Consigne A:
Reproduisez à l'identique, dans le texte cité sur l'administration assistée par les TIC, le passage qui s'ouvre sur les mots contenant "L’ouverture renvoie à" et se clôt sur "des pratiques démocratiques).".
Consigne B:
Traduisez en anglais cette phrase du texte cité sur l'administration assistée par les TIC : « Ces trois dimensions tentent de décrire, selon une perspective organisationnelle et politique, les objectifs qui devraient motiver tous les modèles d’administration, quelles que soient leurs caractéristiques techniques ou opérationnelles. »

La performance comprend l’efficacité et le rendement (qui permettent l’utilisation optimale des ressources pour les citoyens lors de la prestation des services) et, indirectement, la réactivité (la capacité à servir tous les citoyens d’une manière normalisée et prévisible).

L’ouverture

L’ouverture renvoie à l’accès à l’information en tant que fondé de pouvoir pour la participation (permet le processus d’autonomisation des citoyens ouvrant la voie à un contrôle légal des prestations de service), à la transparence (laquelle engendre une visibilité du déroulement du travail pour le service aux citoyens par le truchement d’un système automatisé de prestation de services) et à l’imputabilité (implique la création de standards auxquels les personnes offrant les services peuvent être comparés). Elle aide également à atteindre l’objectif de garantir une orientation consensuelle (suivant des pratiques démocratiques).

L’inclusion

L’inclusion comprend l’égalité et l’inclusivité (pour que les citoyens bénéficient des services de manière équitable, qu’ils soient membres ou non de groupes sociaux minoritaires ou défavorisés), ce qui assure de manière implicite le respect de la règle de droit (implique de s’assurer que les lois et les règlements régissant les services soient appliqués de manière impartiale).

Ces trois dimensions tentent de décrire, selon une perspective organisationnelle et politique, les objectifs qui devraient motiver tous les modèles d’administration, quelles que soient leurs caractéristiques techniques ou opérationnelles. Le but de la précision de ces dimensions est la satisfaction et l’harmonisation de différentes requêtes touchées par la mise en oeuvre des systèmes des TIC. Les représentants, les gestionnaires du secteur public et les praticiens concernés par la mise sur pied de tels services devraient être guidés par des systèmes abstraits et des objectifs généraux dans leur démarche, quels que soient les traditions administratives, les contextes institutionnels et la culture organisationnelle servant de décor à leurs activités professionnelles. Le cadre proposé a pour objectif d’offrir une perspective systémique et un instrument permettant de mettre en valeur les liens rattachant les TIC et l’administration et d’esquisser les divers défis que cette entreprise sous-entend. Ces moteurs de valeurs représentent les principes et les résultats attendus des services assistés par les TIC à différents niveaux de l’administration. Bien qu’il soit reconnu que les TIC peuvent jouer un rôle substantiel dans les transformations administratives, peu de recherches ont été menées sur les dimensions non techniques de ce phénomène. De plus, peu d’instruments permettent d’obtenir la perspective systémique nécessaire aux chercheurs et aux praticiens qui voudraient relever les défis représentés par l’observation des multiples facettes de l’administration assistée par les TIC.

Données collectées:
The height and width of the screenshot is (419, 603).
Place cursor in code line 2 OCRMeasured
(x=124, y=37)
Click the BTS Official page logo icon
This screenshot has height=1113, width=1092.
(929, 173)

Réponse rédigée A:
L’ouverture renvoie à l’accès à l’information en tant que fondé de pouvoir pour la participation (permet le processus d’autonomisation des citoyens ouvrant la voie à un contrôle légal des prestations de service), à la transparence (laquelle engendre une visibilité du déroulement du travail pour le service aux citoyens par le truchement d’un système automatisé de prestation de services) et à l’imputabilité (implique la création de standards auxquels les personnes offrant les services peuvent être comparés). Elle aide également à atteindre l’objectif de garantir une orientation consensuelle (suivant des pratiques démocratiques).

Réponse rédigée B:
These three dimensions attempt to describe, from an organizational and political perspective, the objectives that should drive all models of administration, whatever their technical or operational characteristics.